Functional approach:

def mse_grad(inp, targ):
    """Gradient of MSE loss with respect to its input."""
    inp.g = 2. * (inp.squeeze() - targ).unsqueeze(-1) / inp.shape[0]

def relu_grad(inp, out):
    """Gradient of ReLU with respect to its input."""
    inp.g = (inp > 0).float() * out.g

def lin_grad(inp, out, w, b):
    """Gradient of a linear layer with respect to input, weights, and bias."""
    inp.g = out.g @ w.t()
    w.g = inp.t() @ out.g
    b.g = out.g.sum(0)

def forward_and_backward(inp, targ):
    # Forward pass
    l1 = inp @ w1 + b1
    l2 = relu(l1)
    out = l2 @ w2 + b2
    loss = mse(out, targ)

    # Backward pass (reverse order)
    mse_grad(out, targ)
    lin_grad(l2, out, w2, b2)
    relu_grad(l1, l2)
    lin_grad(inp, l1, w1, b1)

Class-based approach:

class Relu:
    def __call__(self, inp):
        self.inp = inp
        self.out = inp.clamp_min(0.)
        return self.out

    def backward(self):
        self.inp.g = (self.inp > 0).float() * self.out.g

class Lin:
    def __init__(self, w, b):
        self.w, self.b = w, b

    def __call__(self, inp):
        self.inp = inp
        self.out = inp @ self.w + self.b
        return self.out

    def backward(self):
        self.inp.g = self.out.g @ self.w.t()
        self.w.g = self.inp.t() @ self.out.g
        self.b.g = self.out.g.sum(0)

class Mse:
    def __call__(self, inp, targ):
        self.inp = inp
        self.targ = targ
        self.out = (inp.squeeze() - targ).pow(2).mean()
        return self.out

    def backward(self):
        x = (self.inp.squeeze() - self.targ).unsqueeze(-1)
        self.inp.g = 2. * x / self.targ.shape[0]

class Model:
    def __init__(self, w1, b1, w2, b2):
        self.layers = [Lin(w1, b1), Relu(), Lin(w2, b2)]
        self.loss = Mse()

    def __call__(self, x, targ):
        for l in self.layers:
            x = l(x)
        return self.loss(x, targ)

    def backward(self):
        self.loss.backward()
        for l in reversed(self.layers):
            l.backward()

Import

import torch

I/O Contract

Inputs

Name Type Required Description
inp Tensor, shape (batch_size, n_features) Yes Input batch tensor (e.g., flattened images)
targ Tensor, shape (batch_size,) Yes Target values for the batch
w1, b1 Tensor Yes Weights and bias for the first linear layer
w2, b2 Tensor Yes Weights and bias for the second linear layer

Outputs

Name Type Description
w1.g Tensor, same shape as w1 Gradient of loss with respect to first-layer weights
b1.g Tensor, same shape as b1 Gradient of loss with respect to first-layer bias
w2.g Tensor, same shape as w2 Gradient of loss with respect to second-layer weights
b2.g Tensor, same shape as b2 Gradient of loss with respect to second-layer bias
inp.g Tensor, same shape as inp Gradient of loss with respect to input (for further backprop if needed)

Usage Examples

Basic Usage: Functional Approach

import torch

# Initialize parameters (Kaiming init)
n_inp = 784
n_hidden = 50
n_out = 1

w1 = torch.randn(n_inp, n_hidden) / n_inp**0.5
b1 = torch.zeros(n_hidden)
w2 = torch.randn(n_hidden, n_out) / n_hidden**0.5
b2 = torch.zeros(n_out)

def relu(x): return x.clamp_min(0.)
def mse(output, targ): return (output.squeeze() - targ).pow(2).mean()

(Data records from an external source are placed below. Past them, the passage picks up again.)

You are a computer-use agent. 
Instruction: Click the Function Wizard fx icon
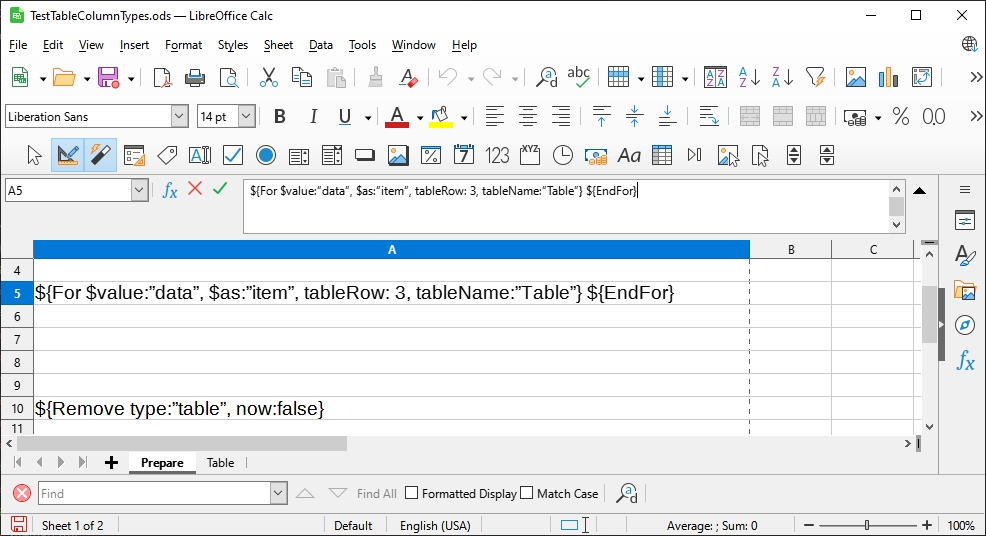[170, 190]
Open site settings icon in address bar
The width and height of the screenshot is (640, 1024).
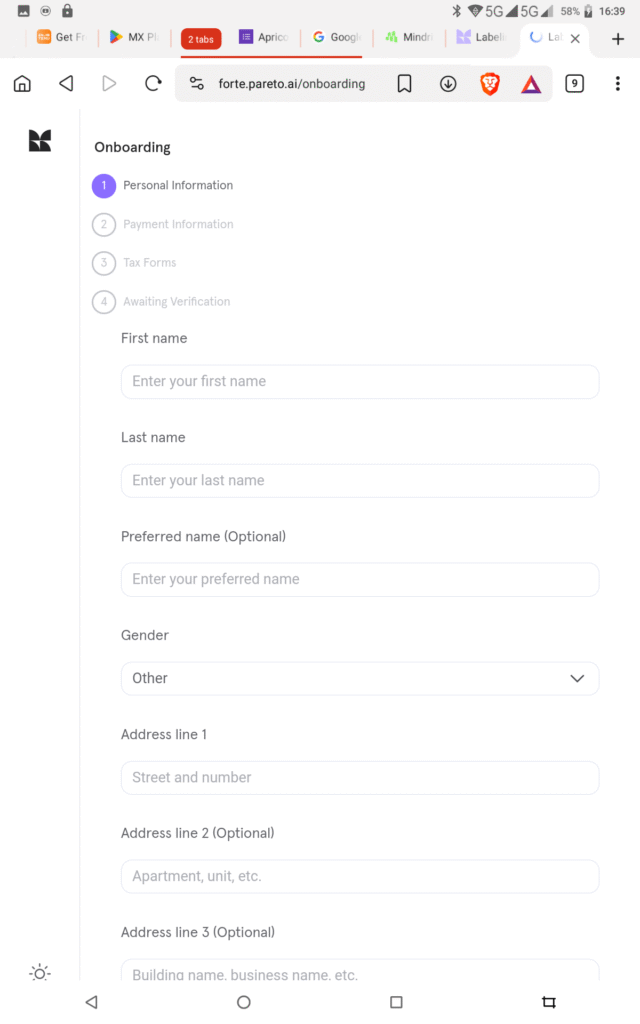(196, 84)

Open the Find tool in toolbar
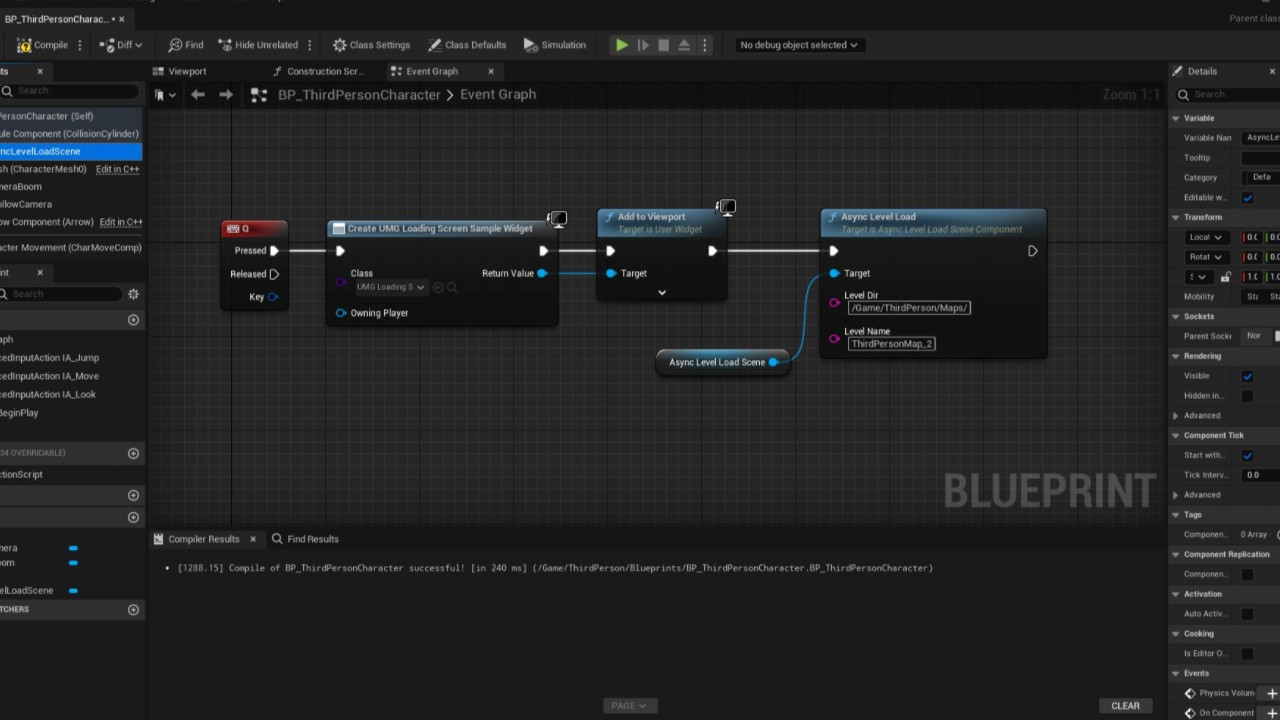point(186,45)
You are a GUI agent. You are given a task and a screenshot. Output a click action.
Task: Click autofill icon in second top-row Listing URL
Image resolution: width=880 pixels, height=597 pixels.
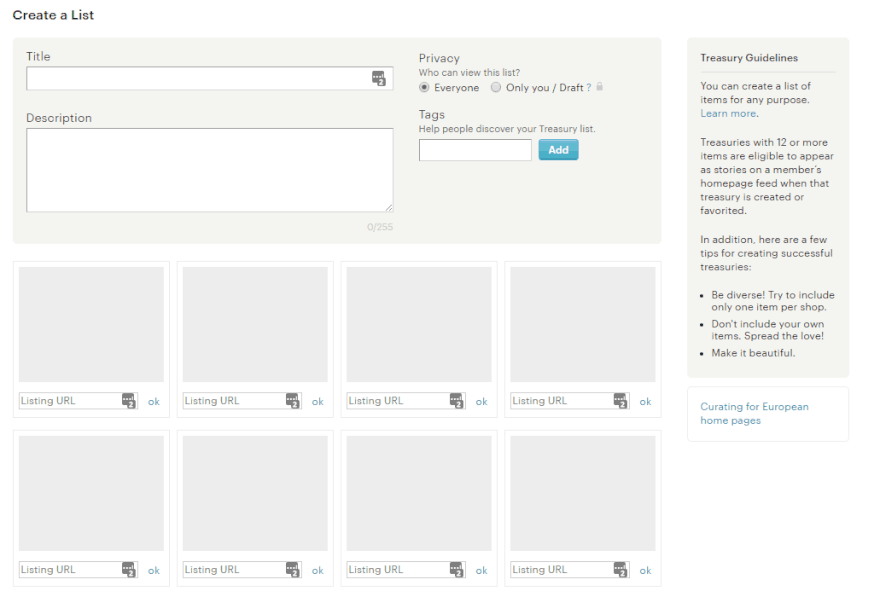293,401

# Run forward and backward
def forward_and_backward(inp, targ):
    l1 = inp @ w1 + b1
    l2 = relu(l1)
    out = l2 @ w2 + b2
    loss = mse(out, targ)

    mse_grad(out, targ)
    lin_grad(l2, out, w2, b2)
    relu_grad(l1, l2)
    lin_grad(inp, l1, w1, b1)

# Call it
forward_and_backward(x_train, y_train)

# Access gradients
print(w1.g.shape)  # torch.Size([784, 50])
print(w2.g.shape)  # torch.Size([50, 1])

Validating Against PyTorch Autograd

# Enable autograd tracking
w1_ag = w1.clone().requires_grad_(True)
b1_ag = b1.clone().requires_grad_(True)
w2_ag = w2.clone().requires_grad_(True)
b2_ag = b2.clone().requires_grad_(True)

# Forward pass with autograd
l1_ag = x_train @ w1_ag + b1_ag
l2_ag = l1_ag.clamp_min(0.)
out_ag = l2_ag @ w2_ag + b2_ag
loss_ag = (out_ag.squeeze() - y_train).pow(2).mean()
loss_ag.backward()

# Compare: manual gradients vs autograd
def test_near(a, b):
    assert torch.allclose(a, b, rtol=1e-3, atol=1e-5), "Gradients do not match!"

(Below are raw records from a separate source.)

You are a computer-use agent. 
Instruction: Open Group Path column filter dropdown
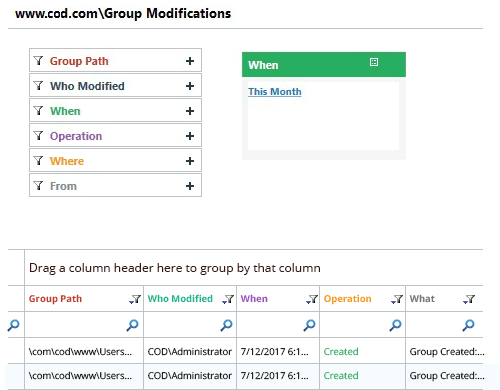click(135, 299)
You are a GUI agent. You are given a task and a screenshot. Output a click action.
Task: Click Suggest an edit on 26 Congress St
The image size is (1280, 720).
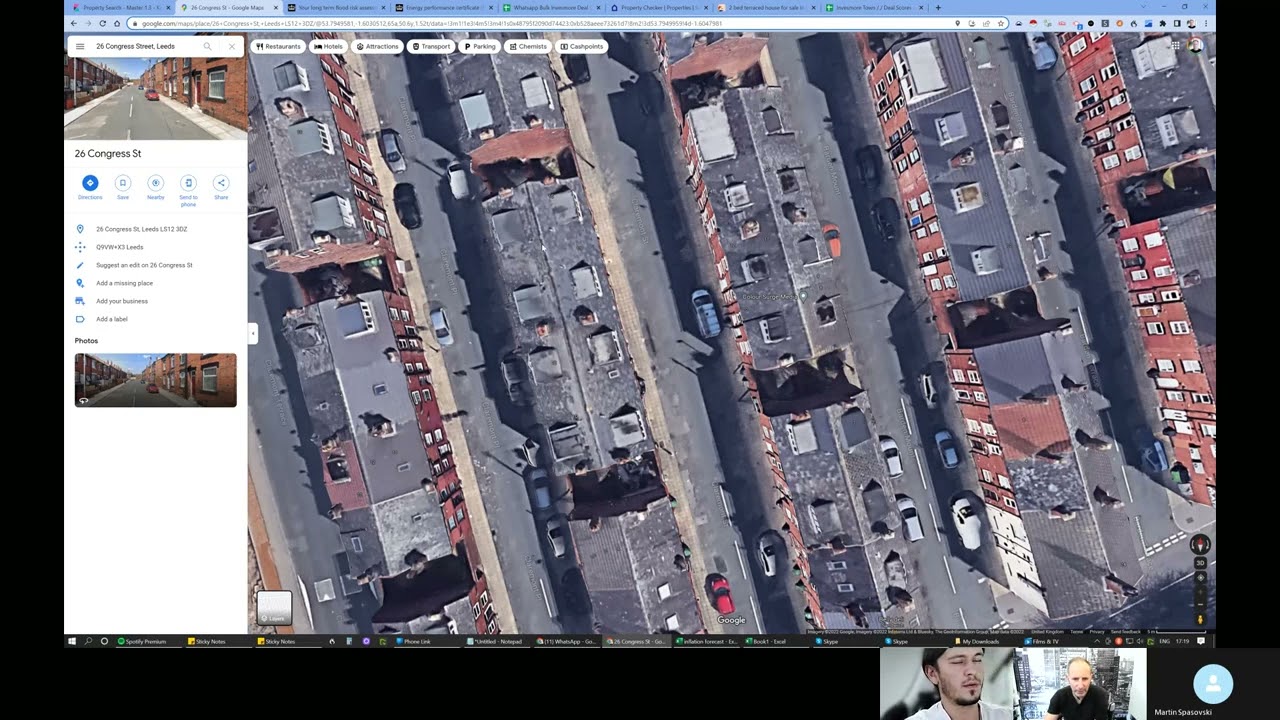[144, 265]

test_near(w1.g, w1_ag.grad)
test_near(b1.g, b1_ag.grad)
test_near(w2.g, w2_ag.grad)
test_near(b2.g, b2_ag.grad)
print("All gradients match PyTorch autograd!")

Class-Based Model

# Create model
model = Model(w1, b1, w2, b2)

# Forward pass (computes loss)
loss = model(x_train, y_train)

# Backward pass (computes all gradients)
model.backward()

# Gradients are now available
print(w1.g.shape)  # torch.Size([784, 50])
print(b2.g.shape)  # torch.Size([1])

Related Pages

Implements Principle

Requires Environment

Page Connections

Double-click a node to navigate. Hold to expand connections.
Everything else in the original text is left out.